Judgment: The two men received the death penalty (which was later commuted by the Crown to six months imprisonment).

People v. Zackowitz, 254 NY 192 (1930)

Case Name: People v. Zackowitz
Citation: 254 NY 192 (1930)

Facts: Zackowitz, the defendant, was convicted of first-degree murder and sentenced to death after killing a young man, Coppola. The incident occurred after Coppola and three other young men said insulting words to the defendant’s wife. The defendant’s wife informed Zackowitz after the incident when the two of them were at home. Enraged Zackowitz went back to the men, exchanged words, and shot one of the men, Coppola, with a pistol. The state brought in evidence about three pistols and a teargas gun (none of which were used in the shooting) to show that Zackowitz was “a desperate type of criminal” and a “person criminally inclined.”

Issue: Whether the evidence regarding the defendant’s three pistols and teargas gun were properly admitted.

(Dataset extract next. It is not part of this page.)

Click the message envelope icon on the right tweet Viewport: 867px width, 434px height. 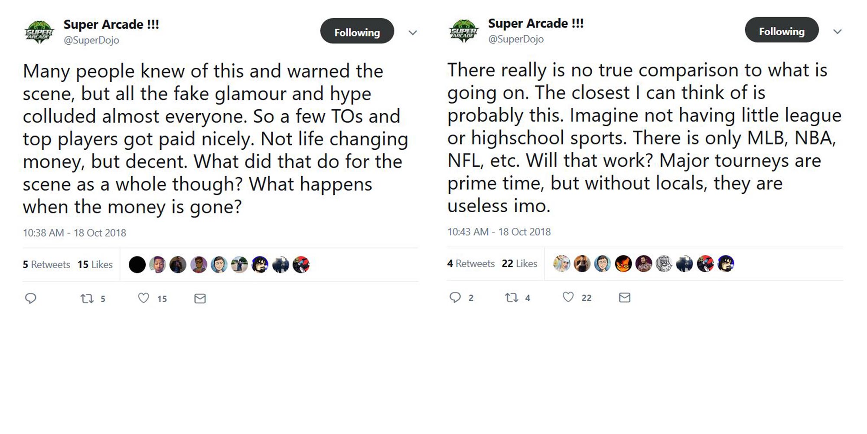click(624, 298)
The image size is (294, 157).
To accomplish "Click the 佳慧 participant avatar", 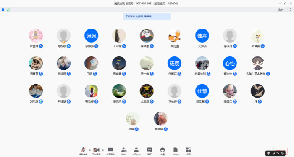I will (202, 91).
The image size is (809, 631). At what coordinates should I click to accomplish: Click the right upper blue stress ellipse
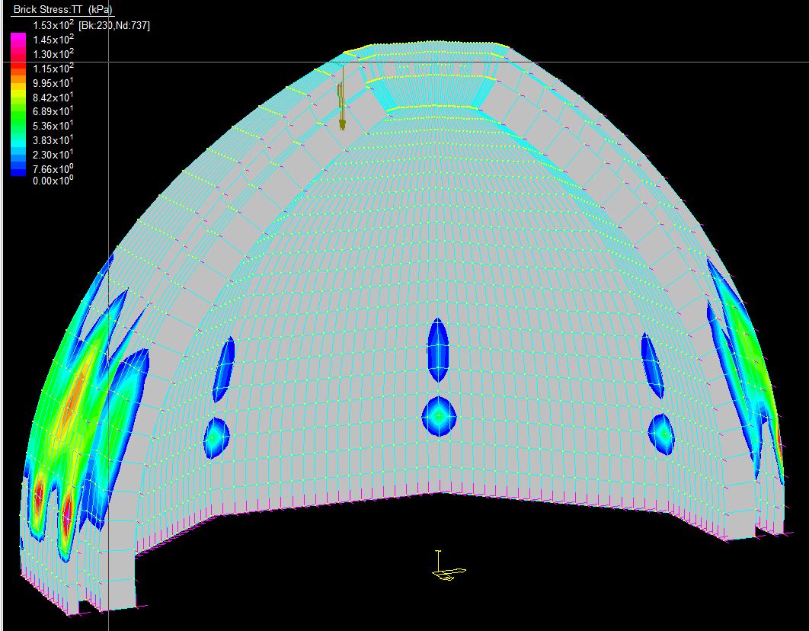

State’s argument: The evidence was brought to show the defendant’s killing was deliberate and premeditated (first-degree murder) due to the inference that he was “a desperate type of criminal” and a “person criminally inclined.”

Defendant’s argument: The evidence shows a murderous propensity which is character evidence. Under the rules of evidence, character evidence cannot be introduced unless the defendant first makes it an issue.

Reasoning: The evidence was improperly admitted as character evidence which cannot be introduced unless the defendant first makes it an issue. This is to prevent prejudice of the defendant by the jury. Not to mention, the evidence might not even have been relevant.

Judgment: The conviction was reversed and a new trial ordered.